Due to the nature of our operational area, we maintain liquidity levels that are higher than the industry average. Our Liquidity Coverage Ratio (LCR) stands at 135 per cent. Based on our projections, the new regulations may reduce our LCR by up to 15 percentage points. Despite this potential impact, we will remain comfortably above the regulatory minimum of 100 per cent.

What is the provision that the bank has made for the expected credit loss (ECL) framework?

We have been proactively preparing for the migration to ECL norms and have engaged a consultant from one of the Big Four firms to ensure a smooth transition to the new system. Initial assessments suggest we may need Rs 700 crore towards incremental provisioning. Currently, we have Rs 633 crore allocated as contingency and floating provisions for this purpose.  Even if the norms are rolled out as early as the next financial year, we will be good to go.
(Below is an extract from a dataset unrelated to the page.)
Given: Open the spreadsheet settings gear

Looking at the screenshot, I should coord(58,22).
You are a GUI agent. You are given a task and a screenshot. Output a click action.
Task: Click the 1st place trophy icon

The Cost to Income (C/I) ratio has come down but it still remains high…

Our staff costs were elevated due to legacy issues, resulting in a C/I ratio of around 77 per cent two years ago. We engaged expert consultants to provide specific recommendations for addressing this issue. The consultants’ report was reviewed and approved by the Board, and we are actively implementing the suggested measures. Our target is to reduce this figure to 56 per cent by the end of this financial year itself and to around 50 per cent by the end of FY28.

Our C/I ratio could have been lower if recoveries from technically written-off accounts had been better. Last year, several anticipated recoveries were delayed for various reasons. However, we are optimistic about settling these accounts this year and expect recoveries from technically written-off accounts to exceed last year's figures.

What is the recovery target from technically written-off accounts?

In FY23, recoveries were around Rs 250 crore, and in FY24, they were approximately Rs 175 crore. This year, we anticipate recoveries to surpass Rs 250 crore. These improvements will help us write back provisions and better manage our C/I ratio.